Input rows start
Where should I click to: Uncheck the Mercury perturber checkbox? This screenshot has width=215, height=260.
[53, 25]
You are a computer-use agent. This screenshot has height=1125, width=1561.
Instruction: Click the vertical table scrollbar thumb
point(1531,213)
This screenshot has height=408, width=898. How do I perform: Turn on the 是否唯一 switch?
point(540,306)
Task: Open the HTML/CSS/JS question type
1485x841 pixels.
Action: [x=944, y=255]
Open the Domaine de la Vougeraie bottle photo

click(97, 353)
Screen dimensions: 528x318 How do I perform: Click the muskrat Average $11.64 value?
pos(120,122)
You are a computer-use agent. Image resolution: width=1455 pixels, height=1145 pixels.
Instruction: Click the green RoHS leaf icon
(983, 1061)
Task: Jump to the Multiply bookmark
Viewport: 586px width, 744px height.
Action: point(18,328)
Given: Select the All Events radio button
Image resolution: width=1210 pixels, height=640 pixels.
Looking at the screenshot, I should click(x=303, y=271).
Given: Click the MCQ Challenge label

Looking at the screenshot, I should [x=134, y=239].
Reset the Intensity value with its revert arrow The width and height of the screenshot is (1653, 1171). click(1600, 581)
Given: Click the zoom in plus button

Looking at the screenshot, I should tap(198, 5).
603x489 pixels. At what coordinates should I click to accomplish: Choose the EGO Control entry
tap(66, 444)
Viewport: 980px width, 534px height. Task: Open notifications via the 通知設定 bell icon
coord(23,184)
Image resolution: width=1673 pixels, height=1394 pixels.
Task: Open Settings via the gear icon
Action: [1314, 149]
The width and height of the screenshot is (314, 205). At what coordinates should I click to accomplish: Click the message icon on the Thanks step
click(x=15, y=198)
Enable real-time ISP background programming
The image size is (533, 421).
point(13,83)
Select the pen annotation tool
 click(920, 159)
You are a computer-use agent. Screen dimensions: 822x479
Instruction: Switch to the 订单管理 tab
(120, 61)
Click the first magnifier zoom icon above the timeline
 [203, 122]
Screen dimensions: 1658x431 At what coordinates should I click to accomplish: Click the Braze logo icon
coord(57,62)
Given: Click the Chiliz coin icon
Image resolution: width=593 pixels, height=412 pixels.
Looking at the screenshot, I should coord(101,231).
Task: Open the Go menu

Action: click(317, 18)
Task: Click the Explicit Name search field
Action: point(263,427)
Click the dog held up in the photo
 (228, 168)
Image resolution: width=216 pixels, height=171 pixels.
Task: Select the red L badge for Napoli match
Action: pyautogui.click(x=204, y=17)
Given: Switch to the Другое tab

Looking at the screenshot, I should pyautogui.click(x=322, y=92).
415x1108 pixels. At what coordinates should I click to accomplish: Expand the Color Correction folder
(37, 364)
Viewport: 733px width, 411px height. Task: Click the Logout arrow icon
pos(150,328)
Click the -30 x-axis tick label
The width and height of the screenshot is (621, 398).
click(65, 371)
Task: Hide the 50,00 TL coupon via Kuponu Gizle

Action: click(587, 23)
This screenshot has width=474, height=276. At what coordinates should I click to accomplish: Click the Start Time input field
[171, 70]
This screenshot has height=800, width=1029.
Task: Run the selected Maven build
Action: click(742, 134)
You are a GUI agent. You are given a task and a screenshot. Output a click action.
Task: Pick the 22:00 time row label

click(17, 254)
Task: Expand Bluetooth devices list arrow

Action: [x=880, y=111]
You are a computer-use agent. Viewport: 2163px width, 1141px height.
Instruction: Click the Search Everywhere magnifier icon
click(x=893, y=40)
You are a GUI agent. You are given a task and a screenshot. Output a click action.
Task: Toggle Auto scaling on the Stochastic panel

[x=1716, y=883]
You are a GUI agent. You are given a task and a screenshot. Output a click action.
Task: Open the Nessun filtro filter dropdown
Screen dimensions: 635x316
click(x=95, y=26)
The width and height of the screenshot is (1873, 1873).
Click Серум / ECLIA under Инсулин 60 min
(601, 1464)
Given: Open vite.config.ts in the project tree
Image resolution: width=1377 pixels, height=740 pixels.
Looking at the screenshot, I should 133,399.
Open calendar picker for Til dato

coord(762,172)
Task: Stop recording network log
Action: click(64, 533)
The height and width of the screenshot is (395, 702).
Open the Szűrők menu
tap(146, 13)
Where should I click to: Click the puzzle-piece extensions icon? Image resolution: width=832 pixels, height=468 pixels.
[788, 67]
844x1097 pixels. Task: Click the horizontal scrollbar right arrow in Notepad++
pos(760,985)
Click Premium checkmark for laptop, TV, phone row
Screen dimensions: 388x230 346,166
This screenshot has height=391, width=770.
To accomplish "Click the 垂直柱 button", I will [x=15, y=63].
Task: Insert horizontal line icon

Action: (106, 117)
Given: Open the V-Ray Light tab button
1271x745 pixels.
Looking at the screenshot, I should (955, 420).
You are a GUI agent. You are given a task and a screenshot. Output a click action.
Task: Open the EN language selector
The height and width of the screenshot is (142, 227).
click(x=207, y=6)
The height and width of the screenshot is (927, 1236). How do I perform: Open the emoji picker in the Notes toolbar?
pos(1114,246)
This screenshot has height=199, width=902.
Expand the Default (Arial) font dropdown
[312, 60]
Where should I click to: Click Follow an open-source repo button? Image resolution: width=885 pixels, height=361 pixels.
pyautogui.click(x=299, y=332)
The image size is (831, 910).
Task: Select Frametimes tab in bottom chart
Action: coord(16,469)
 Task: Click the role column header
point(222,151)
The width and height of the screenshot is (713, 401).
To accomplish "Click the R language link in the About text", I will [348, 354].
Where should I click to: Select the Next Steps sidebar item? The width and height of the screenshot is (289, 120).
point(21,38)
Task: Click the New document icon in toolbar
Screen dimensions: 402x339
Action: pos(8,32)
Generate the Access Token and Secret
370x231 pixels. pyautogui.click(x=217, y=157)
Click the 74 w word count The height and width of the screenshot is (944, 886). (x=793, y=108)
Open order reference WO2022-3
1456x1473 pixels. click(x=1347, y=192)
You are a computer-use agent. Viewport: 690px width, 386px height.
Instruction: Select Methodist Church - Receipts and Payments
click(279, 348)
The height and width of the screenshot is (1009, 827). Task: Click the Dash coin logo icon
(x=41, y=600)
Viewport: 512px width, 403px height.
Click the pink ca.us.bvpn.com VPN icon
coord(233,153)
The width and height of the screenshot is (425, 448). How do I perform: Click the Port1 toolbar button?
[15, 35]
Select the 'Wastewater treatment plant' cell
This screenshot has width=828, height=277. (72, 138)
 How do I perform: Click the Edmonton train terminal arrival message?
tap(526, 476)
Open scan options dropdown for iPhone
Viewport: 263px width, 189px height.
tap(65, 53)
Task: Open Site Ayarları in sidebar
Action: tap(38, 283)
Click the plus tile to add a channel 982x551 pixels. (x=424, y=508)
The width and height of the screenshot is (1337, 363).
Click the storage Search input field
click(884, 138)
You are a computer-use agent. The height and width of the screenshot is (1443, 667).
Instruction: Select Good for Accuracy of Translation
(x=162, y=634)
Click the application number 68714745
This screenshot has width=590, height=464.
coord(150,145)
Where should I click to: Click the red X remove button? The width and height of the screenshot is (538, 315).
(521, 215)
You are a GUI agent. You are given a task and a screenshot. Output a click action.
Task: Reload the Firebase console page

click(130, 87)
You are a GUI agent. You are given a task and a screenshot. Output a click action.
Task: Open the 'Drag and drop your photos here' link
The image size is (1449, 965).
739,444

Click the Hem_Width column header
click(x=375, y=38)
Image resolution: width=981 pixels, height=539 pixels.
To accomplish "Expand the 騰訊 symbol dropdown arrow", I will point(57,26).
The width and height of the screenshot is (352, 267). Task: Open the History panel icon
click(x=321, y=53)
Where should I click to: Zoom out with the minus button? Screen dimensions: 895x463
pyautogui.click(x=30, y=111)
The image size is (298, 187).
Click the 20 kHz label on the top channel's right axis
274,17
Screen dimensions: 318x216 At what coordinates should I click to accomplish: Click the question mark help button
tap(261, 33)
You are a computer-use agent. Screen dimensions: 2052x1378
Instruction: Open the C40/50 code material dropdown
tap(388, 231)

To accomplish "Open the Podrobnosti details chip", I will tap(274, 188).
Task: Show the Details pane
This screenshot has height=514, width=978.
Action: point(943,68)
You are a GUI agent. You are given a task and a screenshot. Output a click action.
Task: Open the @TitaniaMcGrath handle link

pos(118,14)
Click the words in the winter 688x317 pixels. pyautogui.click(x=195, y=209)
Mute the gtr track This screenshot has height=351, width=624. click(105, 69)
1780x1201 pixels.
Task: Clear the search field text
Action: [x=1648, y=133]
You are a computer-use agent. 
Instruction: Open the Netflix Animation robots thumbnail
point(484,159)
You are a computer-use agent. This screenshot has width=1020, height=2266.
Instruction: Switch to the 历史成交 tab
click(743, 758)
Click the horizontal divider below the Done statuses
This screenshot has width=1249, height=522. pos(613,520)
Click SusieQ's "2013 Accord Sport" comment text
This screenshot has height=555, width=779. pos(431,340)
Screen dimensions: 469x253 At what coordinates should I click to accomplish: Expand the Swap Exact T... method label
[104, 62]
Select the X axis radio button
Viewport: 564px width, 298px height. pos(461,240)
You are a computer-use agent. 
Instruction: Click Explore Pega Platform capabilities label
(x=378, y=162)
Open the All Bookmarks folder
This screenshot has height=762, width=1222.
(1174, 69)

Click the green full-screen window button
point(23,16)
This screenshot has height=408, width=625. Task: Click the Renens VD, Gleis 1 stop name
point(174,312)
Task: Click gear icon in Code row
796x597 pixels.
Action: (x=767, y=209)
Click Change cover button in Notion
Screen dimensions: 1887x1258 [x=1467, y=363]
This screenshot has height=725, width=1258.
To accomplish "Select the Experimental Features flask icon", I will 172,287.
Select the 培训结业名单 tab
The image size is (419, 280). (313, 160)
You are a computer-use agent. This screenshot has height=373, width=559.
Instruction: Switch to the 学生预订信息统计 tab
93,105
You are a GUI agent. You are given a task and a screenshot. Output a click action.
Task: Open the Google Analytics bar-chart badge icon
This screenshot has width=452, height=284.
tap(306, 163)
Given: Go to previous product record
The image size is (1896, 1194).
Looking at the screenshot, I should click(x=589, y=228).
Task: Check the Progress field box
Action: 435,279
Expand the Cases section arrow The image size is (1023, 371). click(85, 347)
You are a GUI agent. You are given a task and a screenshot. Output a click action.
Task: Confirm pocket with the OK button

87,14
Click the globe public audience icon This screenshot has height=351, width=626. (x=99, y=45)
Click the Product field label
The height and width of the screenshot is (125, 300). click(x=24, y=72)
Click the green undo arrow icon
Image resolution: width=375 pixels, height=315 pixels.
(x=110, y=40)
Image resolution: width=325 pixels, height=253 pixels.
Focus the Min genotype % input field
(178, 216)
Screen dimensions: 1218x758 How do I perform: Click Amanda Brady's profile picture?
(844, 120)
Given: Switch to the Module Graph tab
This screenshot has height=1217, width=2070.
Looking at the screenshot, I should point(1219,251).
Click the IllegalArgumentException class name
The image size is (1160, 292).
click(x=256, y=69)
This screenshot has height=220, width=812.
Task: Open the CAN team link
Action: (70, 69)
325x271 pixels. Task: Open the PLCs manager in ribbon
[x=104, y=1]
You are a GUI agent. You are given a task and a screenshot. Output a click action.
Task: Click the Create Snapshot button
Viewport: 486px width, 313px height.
Input rows end
▶ **Job**
Put the listing lines from the line with "The width and height of the screenshot is (352, 267)." to the line with "tap(261, 33)", both ends included, into a Markdown table with the columns Row and Listing line. Number each row and leave out blank lines.

▶ **Solved problem**
| Row | Listing line |
|---|---|
| 1 | The width and height of the screenshot is (352, 267). Task: Open the History panel icon |
| 2 | click(x=321, y=53) |
| 3 | Where should I click to: Zoom out with the minus button? Screen dimensions: 895x463 |
| 4 | pyautogui.click(x=30, y=111) |
| 5 | The image size is (298, 187). |
| 6 | Click the 20 kHz label on the top channel's right axis |
| 7 | 274,17 |
| 8 | Screen dimensions: 318x216 At what coordinates should I click to accomplish: Click the question mark help button |
| 9 | tap(261, 33) |